Certainly not a picture of a newborn child. 

If I had to describe to you what this made me feel like, it felt like rejection. Like I had something wrong with me to be touting around these photographs of this newborn, thinking that I had something worthy to show. Like I didn't get it.

What I got was that people needed educating.  That their lack of compassion was shocking. 

And shockingly, the medical community, who should really know better, was one of the worst culprits when it came to this.

We had filled out a birth certificate before leaving the hospital where Mishayla was born.  Mishayla Rose Moore.  Her full legal name.  The certificate said "Live Birth."

But the people at UCLA would not call her by her name.  Stuck to the  front of the little plastic crib Mishayla was in, was the sign "Baby Moore."

This drove me up the wall.  Every morning I would go down to L.A. to see her, and I would say to the nurses, "Mishayla this," or "Mishayla that," when discussing my daughter.  They would come back with things like "Mishayla?" like they didn't even know who I was taking about.

Then the light would shine.  "Oh," they would  say. "You mean Baby Moore?"

It was like they were saying we can't give her a first name because, well, she's sick, and she just might take a turn for the worst.  Why bother giving her a name for that reason? Aren't you just setting yourself up for a lot of heartache?  I guess they presumed it would be easier to bury "Baby Moore," instead of "Mishayla Rose Moore."

As they say in the texting world, "WTF??"

One day I had finally had it.  I asked them to remove the "Baby Moore" sign from her crib.  "I don't want to see that on there anymore," I told them.  "Either put one up with her name on it, or leave it off."

Those of you that have had children in the hospital know the medical community does not generally take well to uppity parents like myself.  They think they know best. 

Nobody knows best when it comes to Mishayla but Tony and me, period.  And once again, to me, it was the same old thing.  If you don't act like this baby is here, she will not be here.

Finally a nurse listened, and did put a sign up on her crib with her name on it.  I asked that it be notated in her chart that she was no longer to be referred to as "Baby Moore."

I hope no other parents goes through what my husband and I did as far as this goes.  But if this does happen to you, stand up!!  Say "This is our baby, and she is perfect!!"

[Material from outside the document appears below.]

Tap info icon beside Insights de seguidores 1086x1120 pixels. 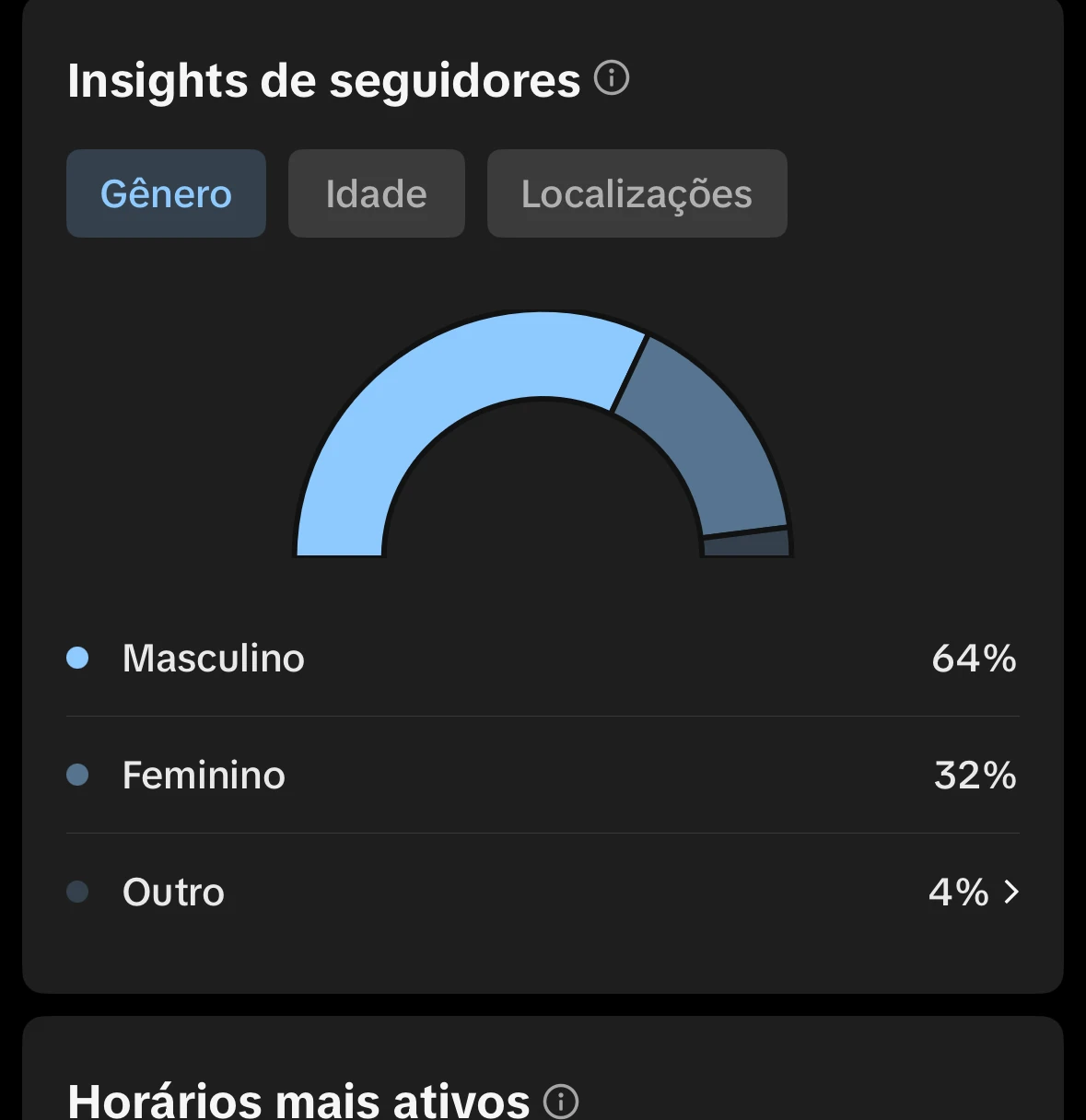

And spread the word. Teach people to say  "Congratulations" at the birth of any baby.  Because all babies, and all parents, deserve it!!

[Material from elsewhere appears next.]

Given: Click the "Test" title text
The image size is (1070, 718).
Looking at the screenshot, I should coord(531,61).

I challenge anyone to say this baby isn't beautiful
Down Syndrome and all!!


1 comment:

  1. She is such a beautiful baby!!!! I am so grateful that I didn't have that experience while my PJ was in the hospital. My ob/gyn was awesome and she he was transferred to Children's Hospital they were awesome too. I am only sorry that you had to go through so much negativity. Our babies are truly a blessing!!! Thanks for sharing!